=== EXERCISE GOAL ===
Only the lines with "dimensions" in the entries below belong in the answer; please copy them.

==================================================

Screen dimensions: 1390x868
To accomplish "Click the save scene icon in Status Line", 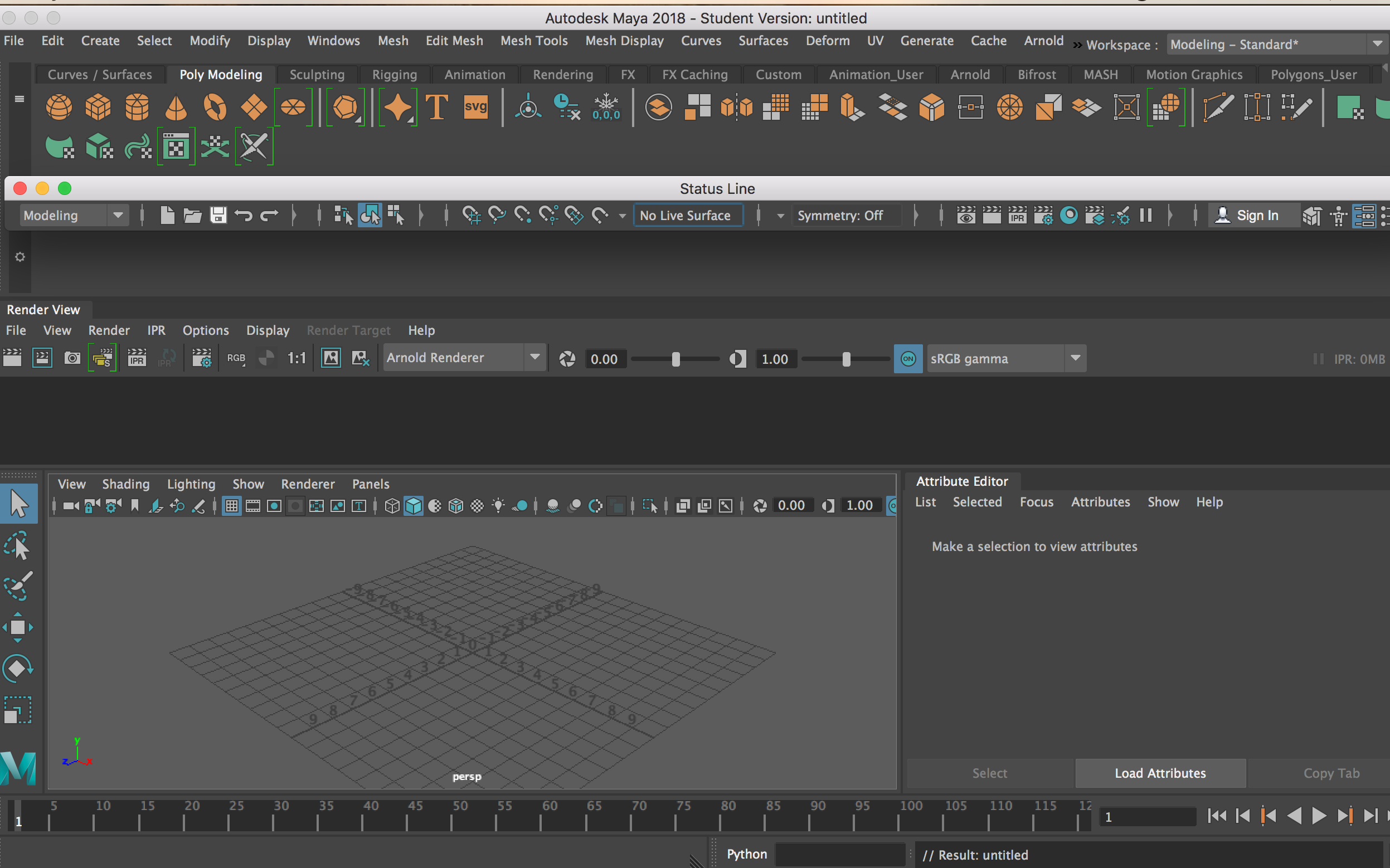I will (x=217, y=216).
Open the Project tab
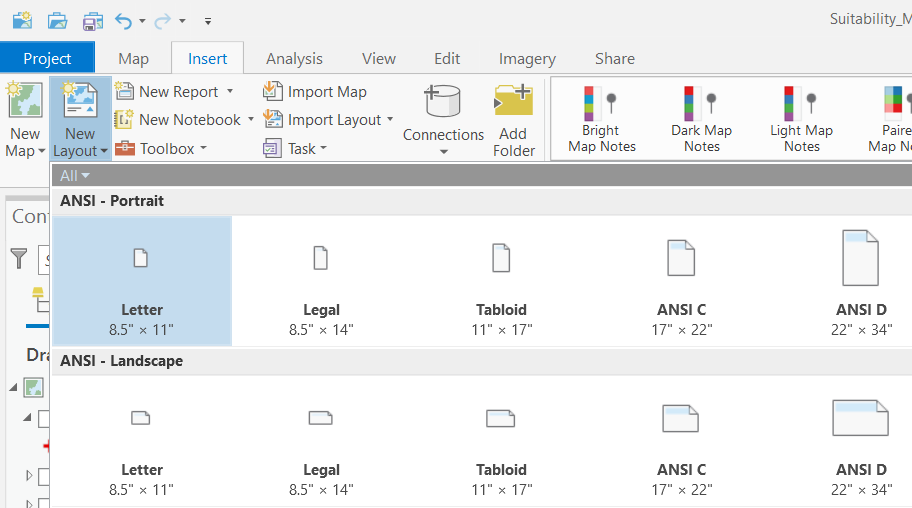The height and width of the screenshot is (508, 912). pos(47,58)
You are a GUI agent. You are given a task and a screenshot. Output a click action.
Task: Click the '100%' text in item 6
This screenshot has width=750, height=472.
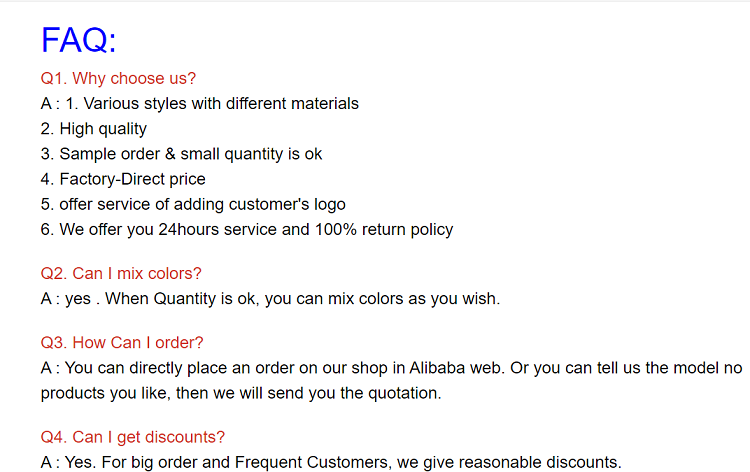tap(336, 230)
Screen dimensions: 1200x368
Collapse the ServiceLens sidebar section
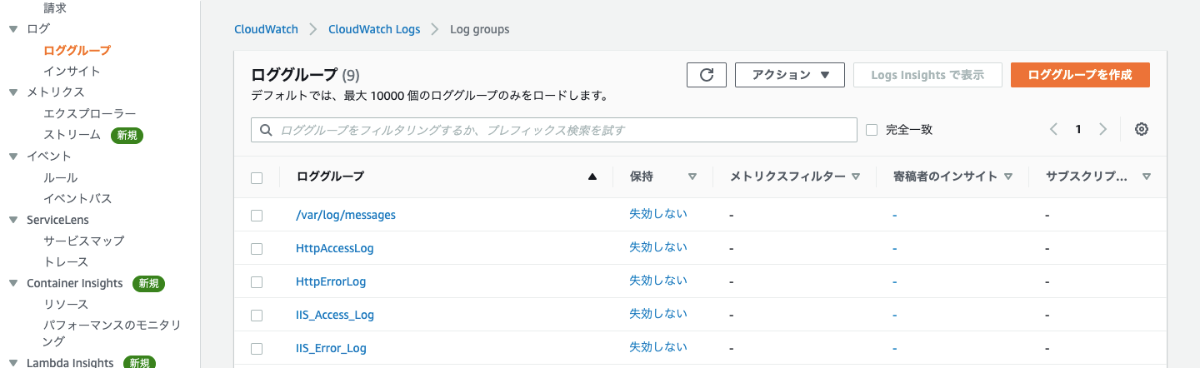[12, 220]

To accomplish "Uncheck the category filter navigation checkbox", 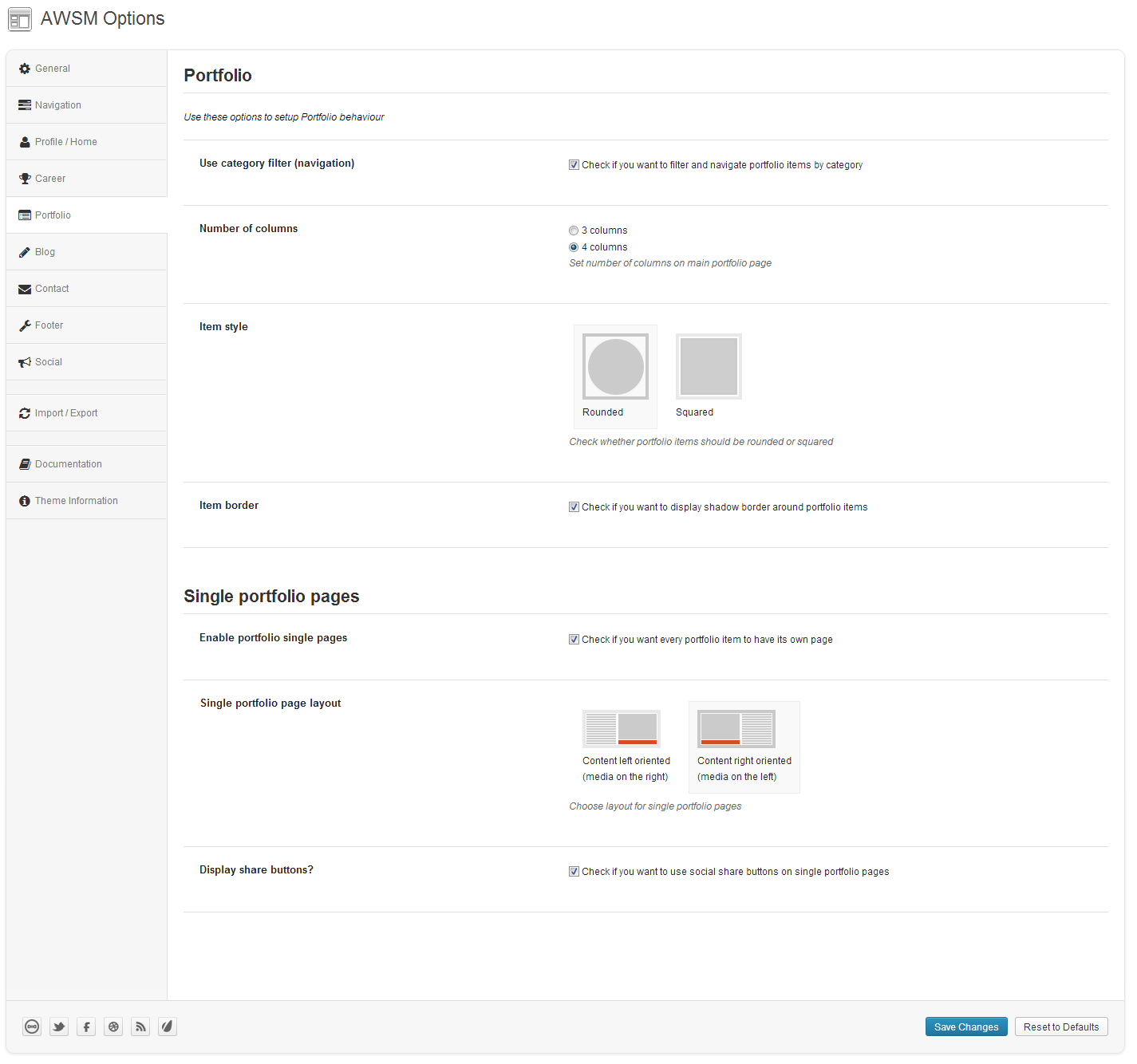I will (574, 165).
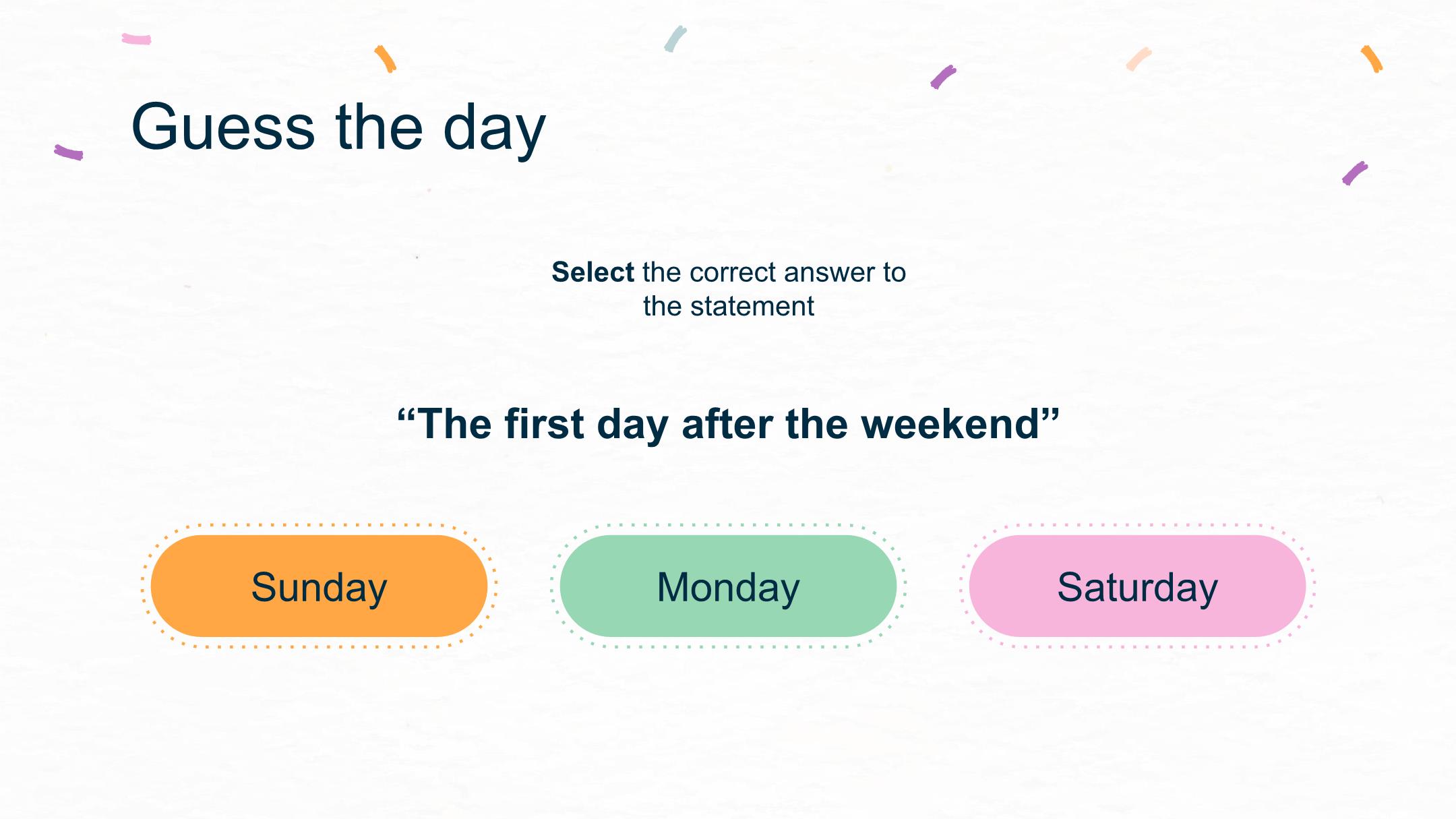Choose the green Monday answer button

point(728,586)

==================================================

=== REPLY ===
Screen dimensions: 1390x868
Screen dimensions: 1200x368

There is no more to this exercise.